Tor was sinking further into despair and trying hard not to. “For a man to die in battle, I understand why God permits such a thing,” he said. “A man goes into battle with the intention of taking a life. If his own life is taken, it is a fitting retribution. But a woman faces childbirth with the intention of giving life. It is a cruel God who allows women to die in childbirth.”

“Hush,” Lady de Lohr said softly. “You must not blaspheme.”

Tor wouldn’t look at her. “I can say what I wish now that there is no longer any reason to pray to God,” he said. “He should have taken me instead of Jane. I had gone to Goodrich with the intention of killing men. But Janie… all she wanted was to hold our son in her arms. Speak not to me of God, Lady de Lohr, for that is not something I wish to hear.”

Lady de Lohr wasn’t going to push him. She knew that he was doing the best he could under the circumstances, lashing out as much as Tor de Wolfe was capable of lashing out.
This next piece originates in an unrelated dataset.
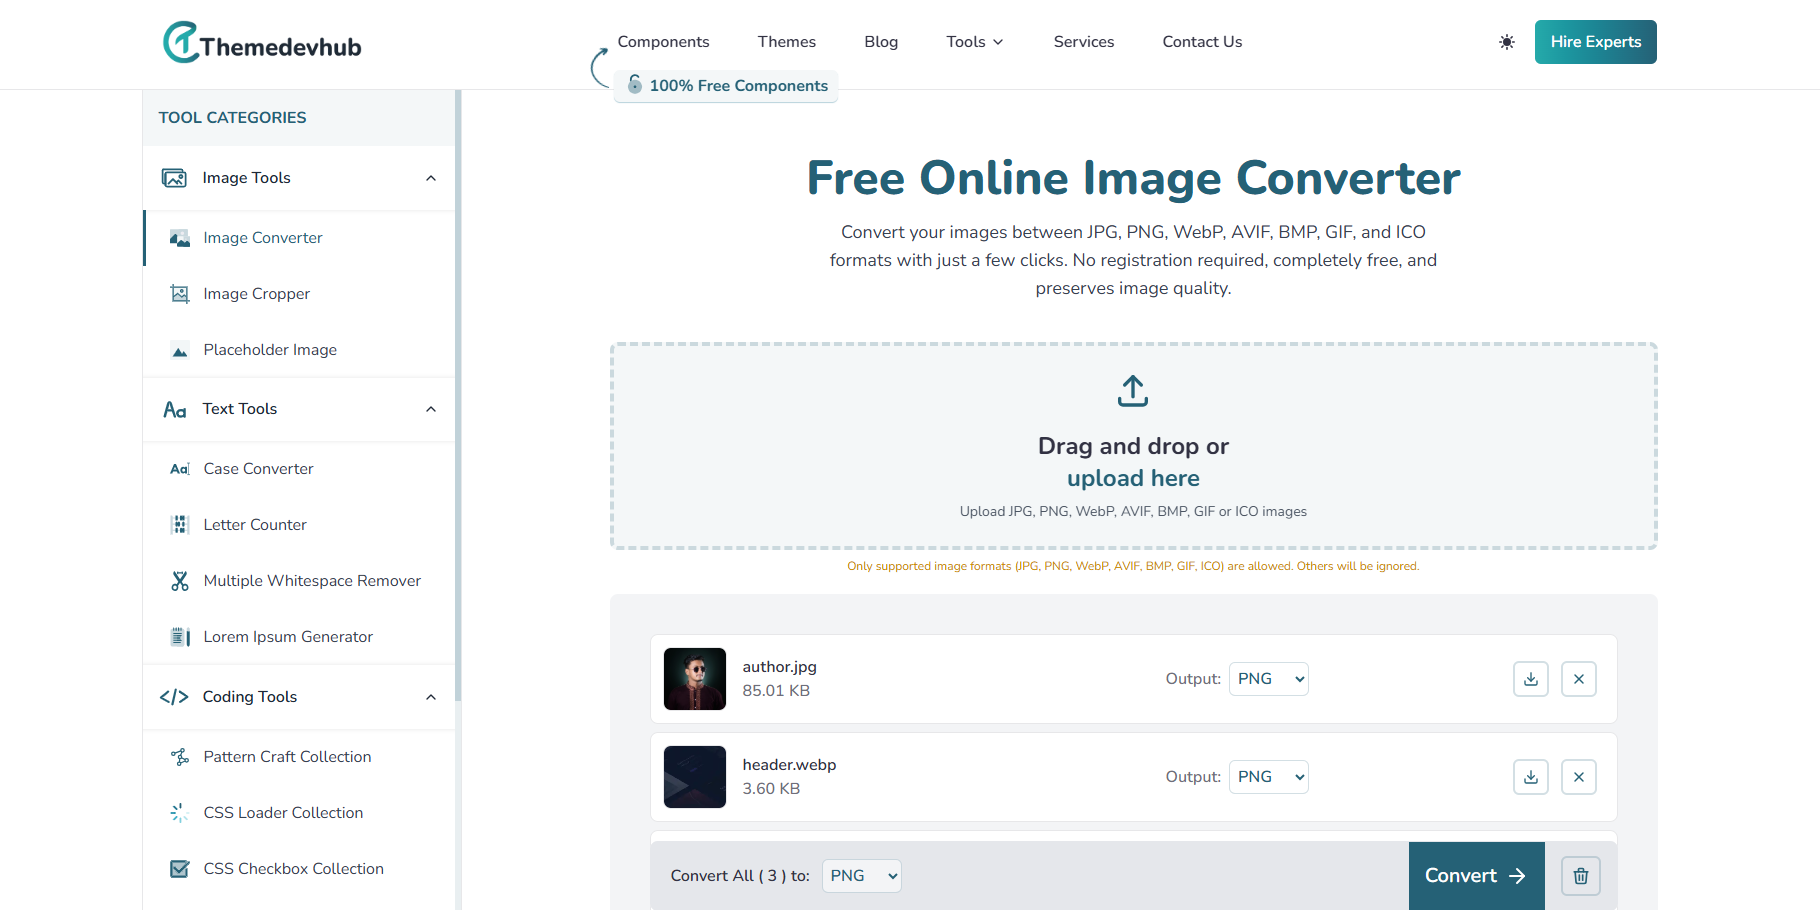Open the output format dropdown for author.jpg
This screenshot has width=1820, height=910.
click(x=1268, y=679)
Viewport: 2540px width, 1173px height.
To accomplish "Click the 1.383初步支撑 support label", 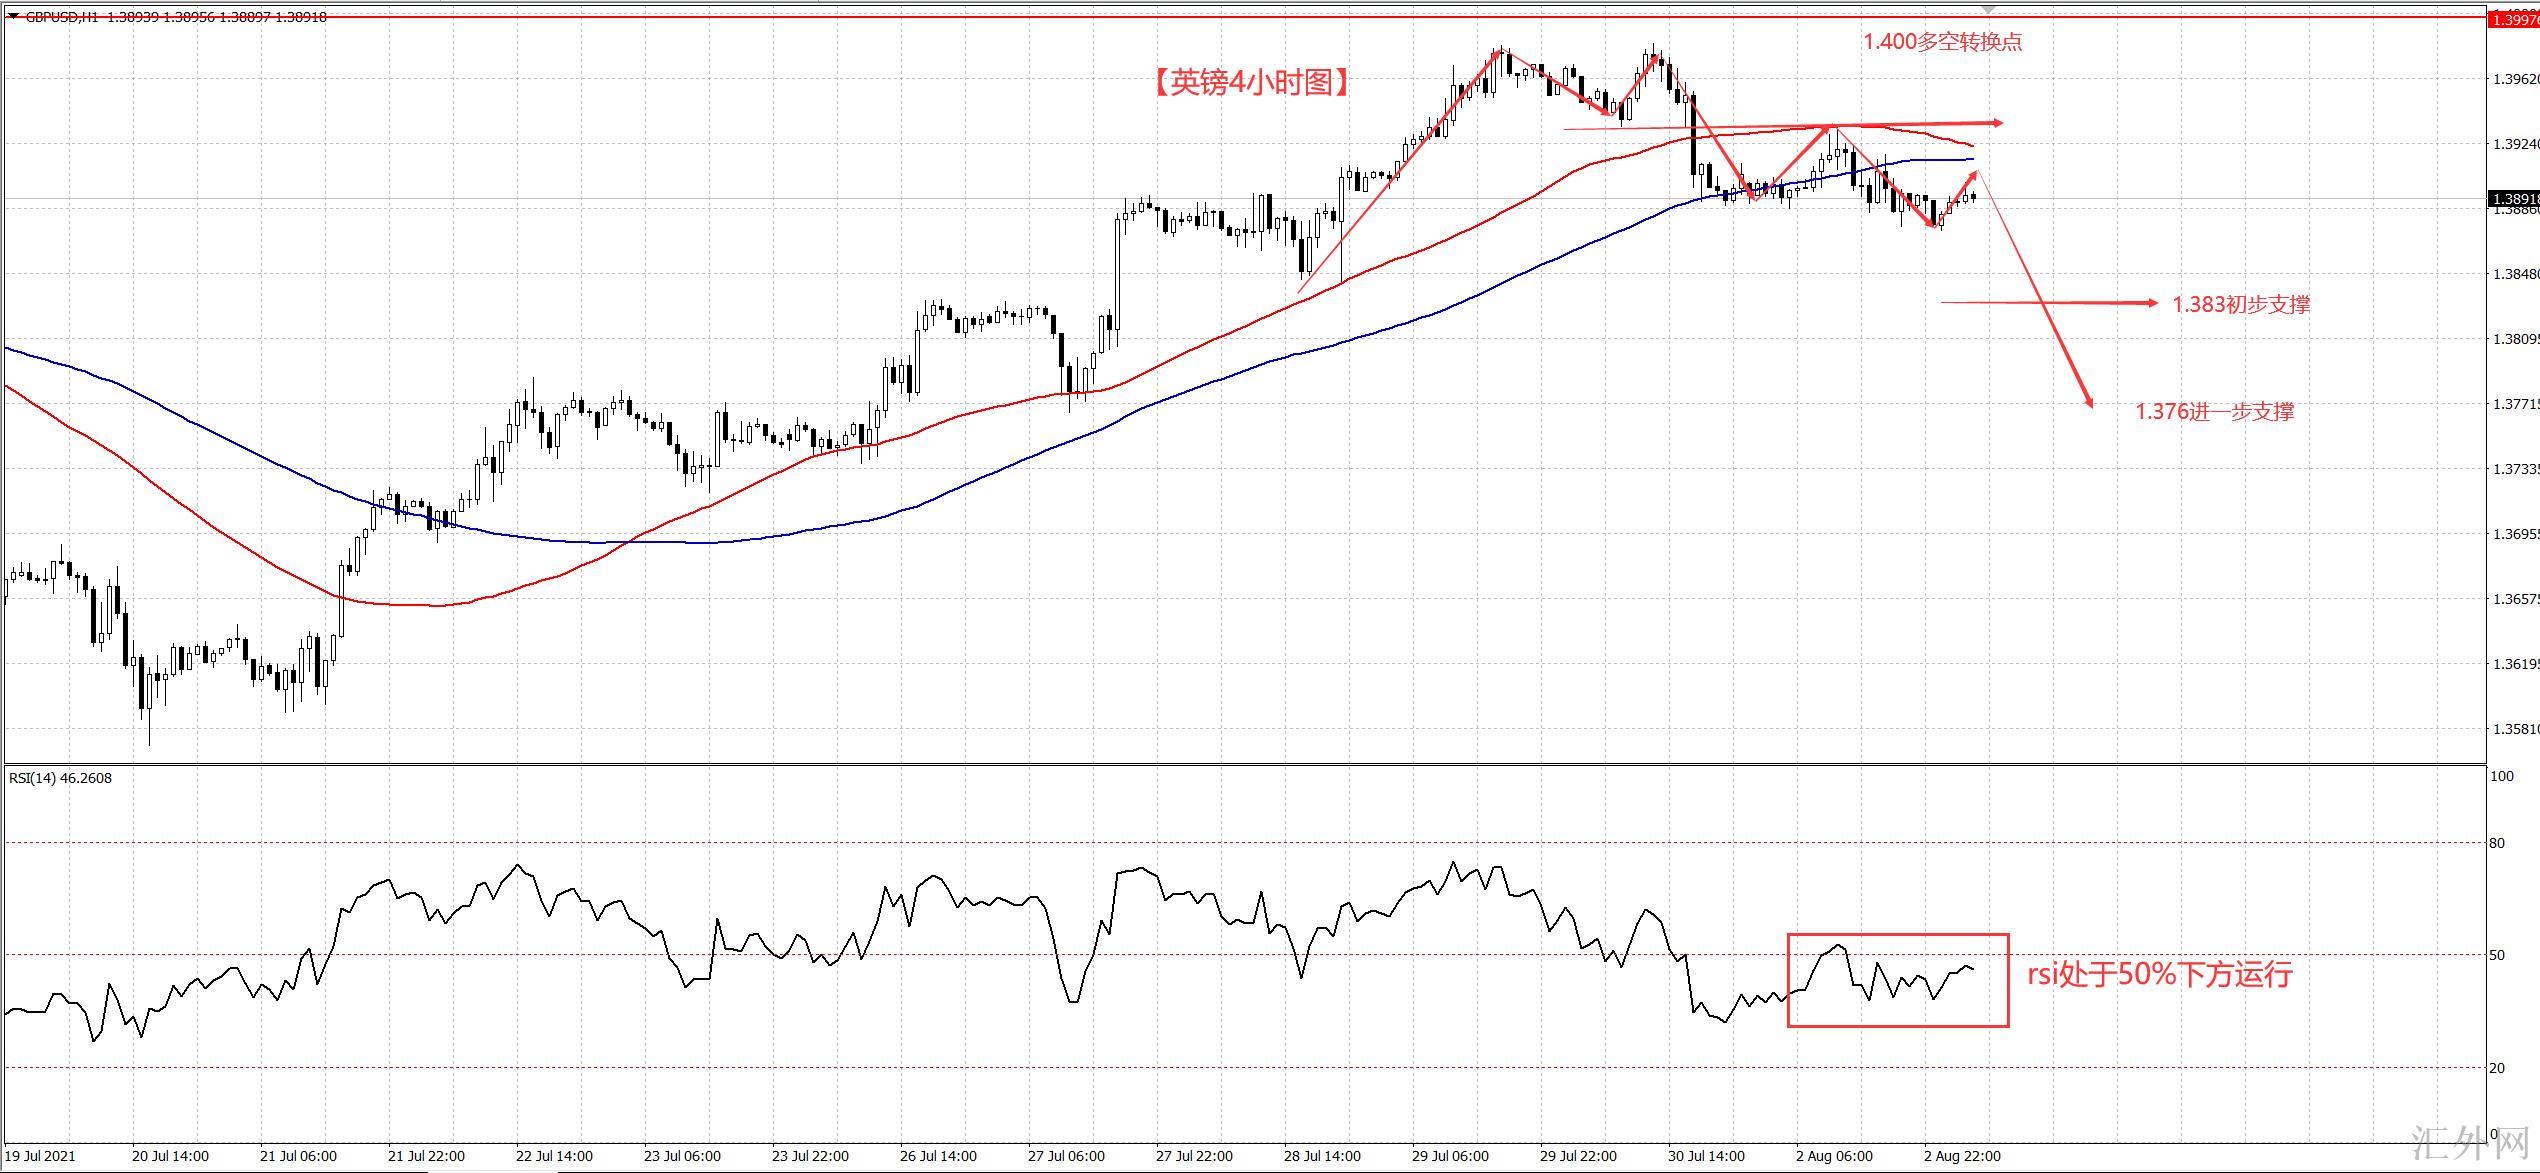I will tap(2241, 305).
She’d never seen such a controlled man, but she had heard from her husband that once the control was broken, there was no stopping Tor in anything he wished to do – kill a man, destroy a home, burn a town. He was capable of such things.

But he kept that monster tightly under restraint.

Therefore, she simply squeezed his hand and released him. “If there is anything I can do for you, Tor, you only need ask,” she said. “I am here to help you in any way. If you wish for me to send a missive to your father, I shall. I have refrained from doing anything, waiting until you returned so that you can decide what needs to be done. But you must understand that we had to bury Jane. With the weather warm, we had no choice. I hope you do understand that.”